* _PROVIDED PASSAGE_
— begin —
# STEMMING

### Stemming is the process of producing morphological variants of a root/base word. Stemming programs are commonly referred to as stemming algorithms or stemmers. A stemming algorithm reduces the words “chocolates”, “chocolatey”, and “choco” to the root word, “chocolate” and “retrieval”, “retrieved”, “retrieves” reduce to the stem “retrieve”.

In [1]:
words = ["eating","eats","eaten","eat","writing","writes","programming","programs","history","finally","finalize"]
words

['eating',
 'eats',
 'eaten',
 'eat',
 'writing',
 'writes',
 'programming',
 'programs',
 'history',
 'finally',
 'finalize']

### Porter Stemmer

In [3]:
from nltk.stem import PorterStemmer

In [4]:
stemming=PorterStemmer()

In [5]:
for word in words:
    print(word+'---->'+stemming.stem(word))

eating---->eat
eats---->eat
eaten---->eaten
eat---->eat
writing---->write
writes---->write
programming---->program
programs---->program
history---->histori
finally---->final
finalize---->final


##### Major disadvantage of the stemming process is that the word and the meaning both may change

In [6]:
stemming.stem("Congratulations")
— end —
* _DATA ENTRIES_
— begin —
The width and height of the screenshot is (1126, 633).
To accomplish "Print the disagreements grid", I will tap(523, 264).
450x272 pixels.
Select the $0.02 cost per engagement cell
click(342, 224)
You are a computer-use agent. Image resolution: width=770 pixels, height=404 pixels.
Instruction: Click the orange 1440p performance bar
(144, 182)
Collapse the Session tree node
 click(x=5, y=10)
— end —
— begin —
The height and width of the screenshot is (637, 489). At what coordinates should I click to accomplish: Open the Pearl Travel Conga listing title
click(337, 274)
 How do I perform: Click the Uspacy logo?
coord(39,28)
— end —
— begin —
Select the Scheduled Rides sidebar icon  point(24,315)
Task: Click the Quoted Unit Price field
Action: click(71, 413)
— end —
* _TASK SET_
1. Which words in the word list on the stemming page does the Porter Stemmer reduce to "eat"? List all of them.
2. According to the stemming page, what is the major disadvantage of the stemming process?
3. Transcribe the stemming page from "### Porter Stemmer" up to and including "print(word+'---->'+stemming.stem(word))".

* _ANSWERS FOR THE EXERCISE_
1. eating, eats, eat

2. Both the word and its meaning may change.

3.
### Porter Stemmer

In [3]:
from nltk.stem import PorterStemmer

In [4]:
stemming=PorterStemmer()

In [5]:
for word in words:
    print(word+'---->'+stemming.stem(word))